*Records for this task*
------

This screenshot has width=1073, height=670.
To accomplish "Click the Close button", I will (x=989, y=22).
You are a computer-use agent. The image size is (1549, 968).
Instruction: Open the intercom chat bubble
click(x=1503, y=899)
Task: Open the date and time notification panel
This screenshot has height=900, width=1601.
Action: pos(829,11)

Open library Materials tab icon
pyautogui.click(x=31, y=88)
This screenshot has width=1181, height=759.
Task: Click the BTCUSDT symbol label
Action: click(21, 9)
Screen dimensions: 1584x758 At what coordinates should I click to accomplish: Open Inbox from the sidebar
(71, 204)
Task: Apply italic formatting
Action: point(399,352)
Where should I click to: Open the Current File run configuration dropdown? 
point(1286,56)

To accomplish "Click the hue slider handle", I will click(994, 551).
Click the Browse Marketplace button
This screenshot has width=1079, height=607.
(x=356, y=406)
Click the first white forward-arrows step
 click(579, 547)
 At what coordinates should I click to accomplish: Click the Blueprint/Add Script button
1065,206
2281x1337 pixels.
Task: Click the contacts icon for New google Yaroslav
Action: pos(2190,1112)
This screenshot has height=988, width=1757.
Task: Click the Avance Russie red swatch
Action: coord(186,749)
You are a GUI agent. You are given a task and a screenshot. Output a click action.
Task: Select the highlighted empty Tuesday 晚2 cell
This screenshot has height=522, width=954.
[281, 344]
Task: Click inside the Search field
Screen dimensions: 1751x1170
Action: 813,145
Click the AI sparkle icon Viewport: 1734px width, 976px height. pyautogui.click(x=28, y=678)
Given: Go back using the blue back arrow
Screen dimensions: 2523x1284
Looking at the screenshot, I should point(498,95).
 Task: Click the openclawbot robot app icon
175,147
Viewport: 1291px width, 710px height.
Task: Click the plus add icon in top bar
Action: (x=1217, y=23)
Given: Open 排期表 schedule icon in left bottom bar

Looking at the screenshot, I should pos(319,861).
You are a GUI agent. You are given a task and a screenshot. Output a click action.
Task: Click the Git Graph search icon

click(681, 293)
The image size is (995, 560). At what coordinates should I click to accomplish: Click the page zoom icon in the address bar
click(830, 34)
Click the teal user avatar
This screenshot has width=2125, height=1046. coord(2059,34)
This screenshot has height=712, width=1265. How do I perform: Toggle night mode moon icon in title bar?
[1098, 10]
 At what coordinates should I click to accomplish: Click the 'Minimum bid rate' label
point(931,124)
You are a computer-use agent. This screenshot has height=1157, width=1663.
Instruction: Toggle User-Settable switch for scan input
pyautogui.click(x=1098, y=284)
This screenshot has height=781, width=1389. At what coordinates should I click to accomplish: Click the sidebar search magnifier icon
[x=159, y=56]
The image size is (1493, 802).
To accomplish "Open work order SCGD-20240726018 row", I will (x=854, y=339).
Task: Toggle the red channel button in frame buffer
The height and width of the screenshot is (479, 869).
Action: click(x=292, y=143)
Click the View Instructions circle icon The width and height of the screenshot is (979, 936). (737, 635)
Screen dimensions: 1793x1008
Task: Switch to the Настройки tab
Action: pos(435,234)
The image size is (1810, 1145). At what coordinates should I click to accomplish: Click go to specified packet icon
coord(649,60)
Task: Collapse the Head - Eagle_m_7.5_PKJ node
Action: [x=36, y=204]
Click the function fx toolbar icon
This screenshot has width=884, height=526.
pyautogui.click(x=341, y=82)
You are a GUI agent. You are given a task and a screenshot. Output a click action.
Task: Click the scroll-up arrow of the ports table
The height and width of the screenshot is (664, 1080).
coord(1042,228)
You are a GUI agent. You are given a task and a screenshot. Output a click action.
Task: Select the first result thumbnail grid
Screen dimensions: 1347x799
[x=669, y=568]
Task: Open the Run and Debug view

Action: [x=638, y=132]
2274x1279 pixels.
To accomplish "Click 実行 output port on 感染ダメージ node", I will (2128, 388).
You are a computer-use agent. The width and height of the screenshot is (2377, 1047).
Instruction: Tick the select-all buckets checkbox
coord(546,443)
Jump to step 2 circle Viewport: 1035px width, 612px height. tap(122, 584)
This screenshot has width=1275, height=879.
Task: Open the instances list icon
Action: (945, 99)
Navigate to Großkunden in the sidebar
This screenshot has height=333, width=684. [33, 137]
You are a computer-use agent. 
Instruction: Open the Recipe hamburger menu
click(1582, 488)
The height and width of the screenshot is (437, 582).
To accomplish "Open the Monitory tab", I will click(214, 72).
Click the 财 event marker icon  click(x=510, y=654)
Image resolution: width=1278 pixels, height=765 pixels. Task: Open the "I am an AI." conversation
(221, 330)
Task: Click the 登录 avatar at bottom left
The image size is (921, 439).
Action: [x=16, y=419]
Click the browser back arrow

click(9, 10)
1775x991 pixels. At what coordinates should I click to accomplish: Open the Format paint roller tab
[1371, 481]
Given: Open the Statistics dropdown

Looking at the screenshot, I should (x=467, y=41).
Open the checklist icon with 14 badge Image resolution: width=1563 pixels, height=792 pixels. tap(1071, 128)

------

Copy out every record exactly.

*Solution to the exercise*
This screenshot has width=1073, height=670.
To accomplish "Click the Close button", I will (x=989, y=22).
You are a computer-use agent. The image size is (1549, 968).
Instruction: Open the intercom chat bubble
click(x=1503, y=899)
Task: Open the date and time notification panel
This screenshot has height=900, width=1601.
Action: pos(829,11)

Open library Materials tab icon
pyautogui.click(x=31, y=88)
This screenshot has width=1181, height=759.
Task: Click the BTCUSDT symbol label
Action: click(21, 9)
Screen dimensions: 1584x758 At what coordinates should I click to accomplish: Open Inbox from the sidebar
(71, 204)
Task: Apply italic formatting
Action: point(399,352)
Where should I click to: Open the Current File run configuration dropdown? 
point(1286,56)

To accomplish "Click the hue slider handle", I will click(994, 551).
Click the Browse Marketplace button
This screenshot has width=1079, height=607.
(x=356, y=406)
Click the first white forward-arrows step
 click(579, 547)
 At what coordinates should I click to accomplish: Click the Blueprint/Add Script button
1065,206
2281x1337 pixels.
Task: Click the contacts icon for New google Yaroslav
Action: pos(2190,1112)
This screenshot has height=988, width=1757.
Task: Click the Avance Russie red swatch
Action: coord(186,749)
You are a GUI agent. You are given a task and a screenshot. Output a click action.
Task: Select the highlighted empty Tuesday 晚2 cell
This screenshot has height=522, width=954.
[281, 344]
Task: Click inside the Search field
Screen dimensions: 1751x1170
Action: 813,145
Click the AI sparkle icon Viewport: 1734px width, 976px height. pyautogui.click(x=28, y=678)
Given: Go back using the blue back arrow
Screen dimensions: 2523x1284
Looking at the screenshot, I should point(498,95).
 Task: Click the openclawbot robot app icon
175,147
Viewport: 1291px width, 710px height.
Task: Click the plus add icon in top bar
Action: (x=1217, y=23)
Given: Open 排期表 schedule icon in left bottom bar

Looking at the screenshot, I should pos(319,861).
You are a GUI agent. You are given a task and a screenshot. Output a click action.
Task: Click the Git Graph search icon

click(681, 293)
The image size is (995, 560). At what coordinates should I click to accomplish: Click the page zoom icon in the address bar
click(830, 34)
Click the teal user avatar
This screenshot has width=2125, height=1046. coord(2059,34)
This screenshot has height=712, width=1265. How do I perform: Toggle night mode moon icon in title bar?
[1098, 10]
 At what coordinates should I click to accomplish: Click the 'Minimum bid rate' label
point(931,124)
You are a computer-use agent. This screenshot has height=1157, width=1663.
Instruction: Toggle User-Settable switch for scan input
pyautogui.click(x=1098, y=284)
This screenshot has height=781, width=1389. At what coordinates should I click to accomplish: Click the sidebar search magnifier icon
[x=159, y=56]
The image size is (1493, 802).
To accomplish "Open work order SCGD-20240726018 row", I will (x=854, y=339).
Task: Toggle the red channel button in frame buffer
The height and width of the screenshot is (479, 869).
Action: click(x=292, y=143)
Click the View Instructions circle icon The width and height of the screenshot is (979, 936). (737, 635)
Screen dimensions: 1793x1008
Task: Switch to the Настройки tab
Action: pos(435,234)
The image size is (1810, 1145). At what coordinates should I click to accomplish: Click go to specified packet icon
coord(649,60)
Task: Collapse the Head - Eagle_m_7.5_PKJ node
Action: [x=36, y=204]
Click the function fx toolbar icon
This screenshot has width=884, height=526.
pyautogui.click(x=341, y=82)
You are a GUI agent. You are given a task and a screenshot. Output a click action.
Task: Click the scroll-up arrow of the ports table
The height and width of the screenshot is (664, 1080).
coord(1042,228)
You are a GUI agent. You are given a task and a screenshot. Output a click action.
Task: Select the first result thumbnail grid
Screen dimensions: 1347x799
[x=669, y=568]
Task: Open the Run and Debug view

Action: [x=638, y=132]
2274x1279 pixels.
To accomplish "Click 実行 output port on 感染ダメージ node", I will (2128, 388).
You are a computer-use agent. The width and height of the screenshot is (2377, 1047).
Instruction: Tick the select-all buckets checkbox
coord(546,443)
Jump to step 2 circle Viewport: 1035px width, 612px height. tap(122, 584)
This screenshot has width=1275, height=879.
Task: Open the instances list icon
Action: (945, 99)
Navigate to Großkunden in the sidebar
This screenshot has height=333, width=684. [33, 137]
You are a computer-use agent. 
Instruction: Open the Recipe hamburger menu
click(1582, 488)
The height and width of the screenshot is (437, 582).
To accomplish "Open the Monitory tab", I will click(214, 72).
Click the 财 event marker icon  click(x=510, y=654)
Image resolution: width=1278 pixels, height=765 pixels. Task: Open the "I am an AI." conversation
(221, 330)
Task: Click the 登录 avatar at bottom left
The image size is (921, 439).
Action: [x=16, y=419]
Click the browser back arrow

click(9, 10)
1775x991 pixels. At what coordinates should I click to accomplish: Open the Format paint roller tab
[1371, 481]
Given: Open the Statistics dropdown

Looking at the screenshot, I should (x=467, y=41).
Open the checklist icon with 14 badge Image resolution: width=1563 pixels, height=792 pixels. tap(1071, 128)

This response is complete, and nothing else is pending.